WHAT YOU HAVE TO DO
The result should be an exact copy of only the lines from the one holding "This screenshot has height=750, width=1600." through the last line of the data below, please, without pictures.

PROVIDED ENTRIES
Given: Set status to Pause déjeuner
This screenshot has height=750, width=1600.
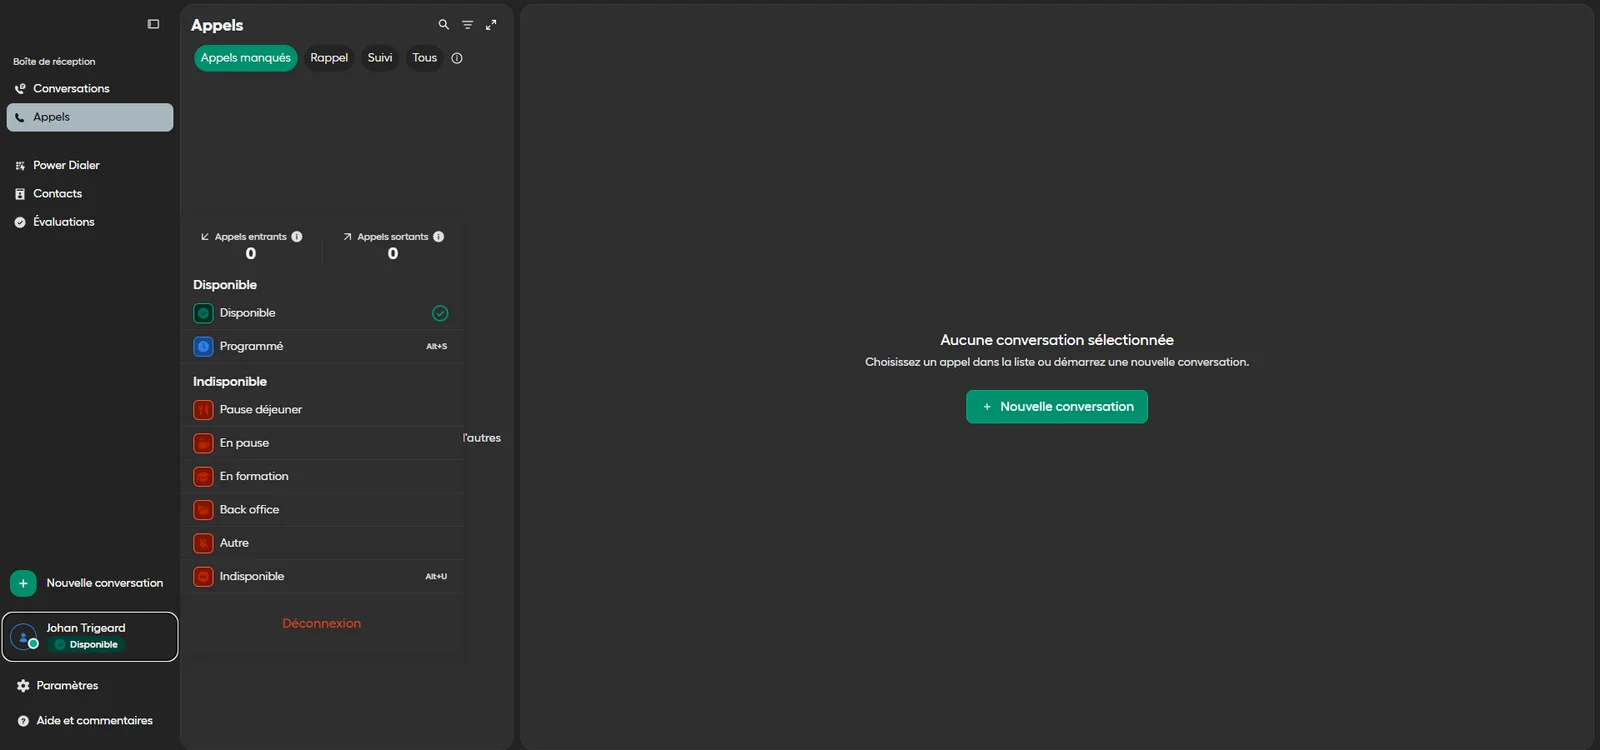Looking at the screenshot, I should click(x=322, y=410).
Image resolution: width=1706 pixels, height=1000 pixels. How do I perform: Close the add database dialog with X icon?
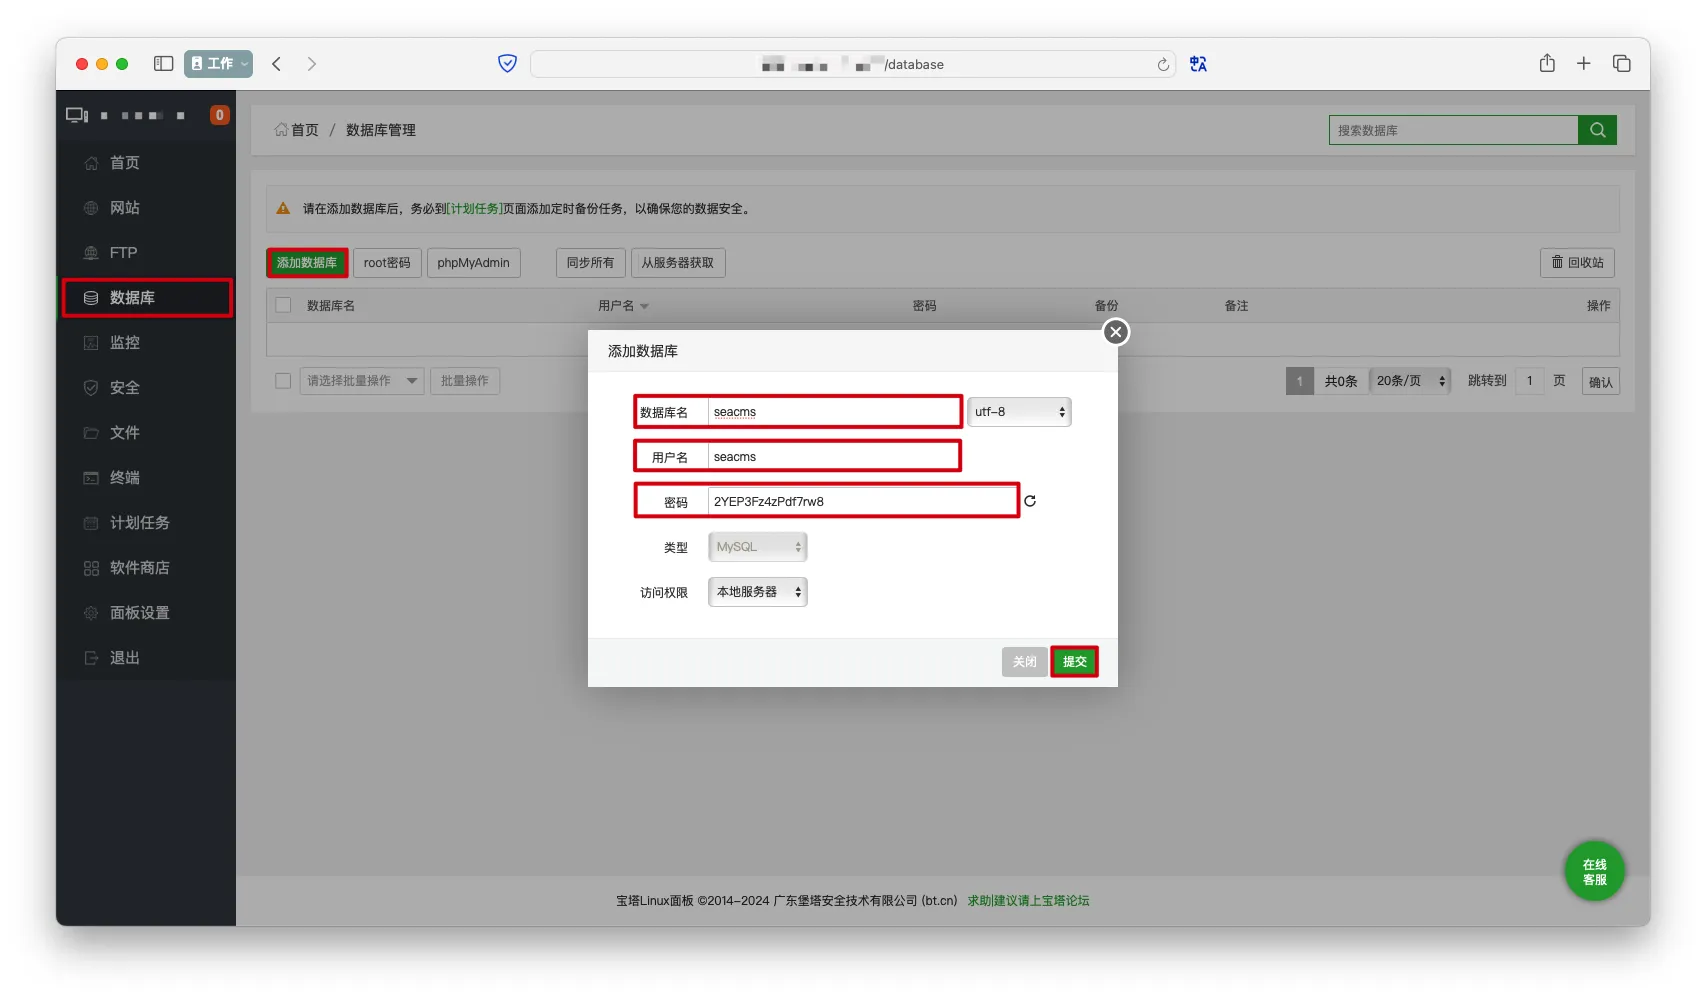1116,332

SOLUTION BELOW
This screenshot has height=750, width=1600.
Looking at the screenshot, I should click(x=322, y=410).
Image resolution: width=1706 pixels, height=1000 pixels. How do I perform: Close the add database dialog with X icon?
1116,332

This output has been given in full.